• PROBLEM STATEMENT: Reproduce, with no edits, the line that contains "Viewport: 1391px width, 868px height." and all the lines that follow it, ending with the last line of the records.

• DATA FOR THE TASK:

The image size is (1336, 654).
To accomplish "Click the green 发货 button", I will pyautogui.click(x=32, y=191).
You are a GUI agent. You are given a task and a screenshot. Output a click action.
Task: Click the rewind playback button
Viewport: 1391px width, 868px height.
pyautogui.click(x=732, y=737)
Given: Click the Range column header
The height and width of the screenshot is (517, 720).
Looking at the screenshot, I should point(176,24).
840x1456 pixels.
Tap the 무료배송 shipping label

• WRITTEN RESPONSE:
Viewport: 1391px width, 868px height.
pyautogui.click(x=732, y=737)
Given: Click the Range column header
The height and width of the screenshot is (517, 720).
Looking at the screenshot, I should point(176,24).
840x1456 pixels.
Tap the 무료배송 shipping label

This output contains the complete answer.